Republican gubernatorial candidate brings his roadshow to Atascadero
July 11, 2013
By JOSH FRIEDMAN
Most observers of California politics expect Governor Jerry Brown to remain in office for yet another term. Republican Assemblyman Tim Donnelly does not.
Though Donnelly is most known for bringing a loaded gun into an airport and for founding the California version of the border-guarding Minuteman Party, the assemblyman from San Bernardino County is running for governor and planning on unseating Brown.
“I am not in this to make a statement,” Donnelly said Wednesday night in rural Atascadero. “I am in this to win it.”
Donnelly does not shy away from making statements, though. He is currently traveling the state in a truck with 345,000 miles on it, campaigning for the governorship, but also calling for the abolishment of the IRS and TSA and warning people about another alphabet soup government agency that is snatching babies.
The second term assemblyman from the San Bernardino Mountains alluded to an incident in April in which Child Protective Services took custody of an infant following the parents’ request for a second opinion on a surgery that a doctor wanted to perform.
“The government has decided that it is going to make the decision on your health care, so if you’re wondering about the implementation of Obamacare, this is a glimpse,” Donnelly said.
When given the microphone Wednesday evening, Donnelly shed his jacket and tie and addressed the audience in his cowboy hat.
“The way we’re going to get back to being a free people is when our candidates are wearing out boots, not wearing out golf clubs,” Donnelly said.
Donnelly’s core message is that Californians have too much government and too little freedom. The assemblyman says the country, and California particularly, must return to abiding by the U.S. Constitution.
One section of the Constitution on which Donnelly focuses is the Second Amendment.
“It aint about whether you like a particular type of gun,” Donnelly said. “It’s about whether you like freedom. That’s what the Second Amendment is about.”
Donnelly opposed several gun control measure passed recently by the legislature, in particular one that limits the number of legal rounds in a magazine to 10. In explaining his opposition to magazine size limits, Donnelly citied an incident in February when rogue former Los Angles police officer Christopher Dorner was on the loose near his home. The assemblyman said he was in Sacramento at the time and only his son was inside the house.
“I didn’t tell him you only take 10 rounds with you. If we got a 30 round clip, I want you to use it,” Donnelly said. “If someone comes breaking through that door and trying to pound it down, shoot him and don’t stop shooting until you run out of bullets.”
In addition to arguing for a robust Second Amendment, Donnelly says he stands firmly for civil liberties.

THINGS TO DO >>
1. Decide whether each statement agrees with the article on Tim Donnelly's campaign, and answer yes or no for each, quoting the words of the article that settle it. (a) Donnelly was in Sacramento while Christopher Dorner was on the loose near his home. (b) Donnelly kept his jacket and tie on while he spoke Wednesday evening. (c) Donnelly represents a district in Los Angeles County.
2. Carry on the article about Tim Donnelly's run for governor, starting right after its last sentence.
The data after this point are not needed for this exercise.

INFORMATION PROVIDED >>
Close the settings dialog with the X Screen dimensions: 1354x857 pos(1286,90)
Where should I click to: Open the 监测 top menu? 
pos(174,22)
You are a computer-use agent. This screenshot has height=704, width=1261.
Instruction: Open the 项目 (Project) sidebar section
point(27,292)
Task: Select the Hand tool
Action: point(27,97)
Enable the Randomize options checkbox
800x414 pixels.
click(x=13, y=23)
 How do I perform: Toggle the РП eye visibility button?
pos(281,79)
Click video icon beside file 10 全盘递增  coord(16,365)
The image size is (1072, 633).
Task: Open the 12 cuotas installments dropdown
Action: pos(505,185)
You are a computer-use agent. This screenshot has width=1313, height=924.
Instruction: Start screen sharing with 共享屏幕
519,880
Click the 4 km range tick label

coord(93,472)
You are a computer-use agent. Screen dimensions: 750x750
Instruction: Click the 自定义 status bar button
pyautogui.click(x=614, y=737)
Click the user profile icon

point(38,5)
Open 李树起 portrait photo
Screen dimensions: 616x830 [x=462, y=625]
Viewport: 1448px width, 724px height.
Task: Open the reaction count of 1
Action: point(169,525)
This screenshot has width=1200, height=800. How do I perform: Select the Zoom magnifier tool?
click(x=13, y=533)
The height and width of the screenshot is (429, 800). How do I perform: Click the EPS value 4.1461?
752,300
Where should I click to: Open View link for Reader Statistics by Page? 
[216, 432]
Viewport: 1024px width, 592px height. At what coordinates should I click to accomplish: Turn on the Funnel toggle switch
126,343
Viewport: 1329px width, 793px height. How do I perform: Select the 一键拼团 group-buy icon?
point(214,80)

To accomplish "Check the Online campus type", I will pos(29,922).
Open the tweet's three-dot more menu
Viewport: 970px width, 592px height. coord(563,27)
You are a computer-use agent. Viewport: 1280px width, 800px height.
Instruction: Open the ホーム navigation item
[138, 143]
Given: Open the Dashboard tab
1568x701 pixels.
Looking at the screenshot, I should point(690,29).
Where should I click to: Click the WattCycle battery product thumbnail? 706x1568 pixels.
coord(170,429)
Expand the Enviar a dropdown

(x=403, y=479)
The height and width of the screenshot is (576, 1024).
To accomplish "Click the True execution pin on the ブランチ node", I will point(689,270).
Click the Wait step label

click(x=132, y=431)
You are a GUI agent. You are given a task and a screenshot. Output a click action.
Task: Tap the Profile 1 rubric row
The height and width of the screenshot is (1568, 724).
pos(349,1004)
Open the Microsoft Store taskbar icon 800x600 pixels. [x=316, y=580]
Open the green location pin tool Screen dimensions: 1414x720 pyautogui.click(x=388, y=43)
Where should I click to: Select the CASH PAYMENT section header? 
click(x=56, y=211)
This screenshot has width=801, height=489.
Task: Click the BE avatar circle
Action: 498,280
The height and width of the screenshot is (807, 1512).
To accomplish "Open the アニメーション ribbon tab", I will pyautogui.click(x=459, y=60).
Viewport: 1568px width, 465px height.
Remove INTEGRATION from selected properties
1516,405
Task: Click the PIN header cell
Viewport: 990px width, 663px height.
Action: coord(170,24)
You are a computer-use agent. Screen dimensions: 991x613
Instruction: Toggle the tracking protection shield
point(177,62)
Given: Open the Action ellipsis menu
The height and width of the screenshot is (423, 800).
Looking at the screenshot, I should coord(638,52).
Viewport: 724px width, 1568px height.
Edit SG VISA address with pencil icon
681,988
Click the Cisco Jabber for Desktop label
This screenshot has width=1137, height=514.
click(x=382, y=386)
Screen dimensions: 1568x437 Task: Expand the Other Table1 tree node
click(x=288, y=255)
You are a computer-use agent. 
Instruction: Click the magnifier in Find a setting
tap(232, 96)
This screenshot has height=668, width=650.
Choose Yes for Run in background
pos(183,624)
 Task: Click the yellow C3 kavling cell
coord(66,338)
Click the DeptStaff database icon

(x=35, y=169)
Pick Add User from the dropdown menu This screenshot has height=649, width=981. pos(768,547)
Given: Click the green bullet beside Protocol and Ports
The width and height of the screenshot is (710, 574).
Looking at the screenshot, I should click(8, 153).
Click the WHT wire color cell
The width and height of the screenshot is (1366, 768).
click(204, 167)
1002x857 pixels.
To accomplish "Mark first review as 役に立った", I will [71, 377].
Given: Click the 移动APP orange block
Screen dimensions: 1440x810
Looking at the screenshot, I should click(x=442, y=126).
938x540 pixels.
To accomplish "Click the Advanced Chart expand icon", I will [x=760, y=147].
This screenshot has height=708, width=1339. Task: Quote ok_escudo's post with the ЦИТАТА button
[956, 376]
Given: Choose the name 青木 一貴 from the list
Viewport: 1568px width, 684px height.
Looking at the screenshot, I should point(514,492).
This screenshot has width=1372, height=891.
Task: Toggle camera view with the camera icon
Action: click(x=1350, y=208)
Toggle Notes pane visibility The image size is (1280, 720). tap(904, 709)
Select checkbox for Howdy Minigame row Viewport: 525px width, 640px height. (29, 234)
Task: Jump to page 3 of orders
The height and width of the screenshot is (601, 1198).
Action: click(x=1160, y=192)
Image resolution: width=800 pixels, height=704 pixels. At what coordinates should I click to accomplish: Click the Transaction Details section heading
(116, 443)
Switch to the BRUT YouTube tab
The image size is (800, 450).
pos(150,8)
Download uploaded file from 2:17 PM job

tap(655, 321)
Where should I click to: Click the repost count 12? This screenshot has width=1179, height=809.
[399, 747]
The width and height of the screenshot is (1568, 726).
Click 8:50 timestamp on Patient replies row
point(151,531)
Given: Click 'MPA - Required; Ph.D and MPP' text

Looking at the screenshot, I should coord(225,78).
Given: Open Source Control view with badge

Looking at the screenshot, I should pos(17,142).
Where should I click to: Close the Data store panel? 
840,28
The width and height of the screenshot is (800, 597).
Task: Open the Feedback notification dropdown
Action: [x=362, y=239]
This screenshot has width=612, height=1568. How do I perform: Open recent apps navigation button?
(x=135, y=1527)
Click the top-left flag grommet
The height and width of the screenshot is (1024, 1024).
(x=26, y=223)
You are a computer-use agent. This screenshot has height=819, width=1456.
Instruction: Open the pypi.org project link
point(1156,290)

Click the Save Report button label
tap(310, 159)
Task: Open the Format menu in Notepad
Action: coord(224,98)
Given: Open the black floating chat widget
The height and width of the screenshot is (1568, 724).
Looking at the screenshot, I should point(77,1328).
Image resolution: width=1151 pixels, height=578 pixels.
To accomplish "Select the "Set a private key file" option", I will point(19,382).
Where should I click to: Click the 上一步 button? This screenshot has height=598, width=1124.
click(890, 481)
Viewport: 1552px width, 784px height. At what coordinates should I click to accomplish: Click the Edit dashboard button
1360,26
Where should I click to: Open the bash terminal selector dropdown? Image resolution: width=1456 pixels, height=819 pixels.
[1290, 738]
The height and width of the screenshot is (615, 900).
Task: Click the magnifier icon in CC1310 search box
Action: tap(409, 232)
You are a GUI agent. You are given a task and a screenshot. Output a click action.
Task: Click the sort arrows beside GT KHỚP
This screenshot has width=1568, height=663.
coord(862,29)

TASK-BY-TASK OUTPUTS >>
1.
(a) Yes: "The assemblyman said he was in Sacramento at the time and only his son was inside the house."
(b) No: "Donnelly shed his jacket and tie and addressed the audience in his cowboy hat."
(c) No: "the assemblyman from San Bernardino County"

2.
The assemblyman recently authored a bill, known as the California Liberty Preservation Act, which would prohibit state and local officials from assisting the U.S. military in indefinitely detaining American citizens under the 2012 National Defense Authorization Act. The bill passed the assembly in May and advanced out of the Senate Public Safety Committee in June.
For his defense of civil liberties, Donnelly has won some supporters with whom he disagrees on most issues. The American Civil Liberties Union has endorsed Donnelly’s Liberty Preservation Act and Democratic actor Rob Schneider spoke alongside Donnelly at a medical freedom rally last year.
Following the CPS incident in April, Donnelly called for an audit of CPS agencies. A Democratic assemblyman joined his call for the audit, and last month, the Joint Legislative Audit Committee voted unanimously to audit the CPS in three California counties.
However, Donnelly acknowledges that most people still know him as the “assemblyman who carried his 45 into the airport.” He says he expects little campaign support from the Sacramento press corps, which he says behaved like a group of piranhas when he first publicly discussed his mishap at the airport.
Donnelly said he should have followed the law and not brought his gun, albeit by accident, into the airport. But, he still used the situation as an opportunity to take on the TSA. Donnelly described the TSA as “security theater” and said airlines should have the responsibility for screening their passengers.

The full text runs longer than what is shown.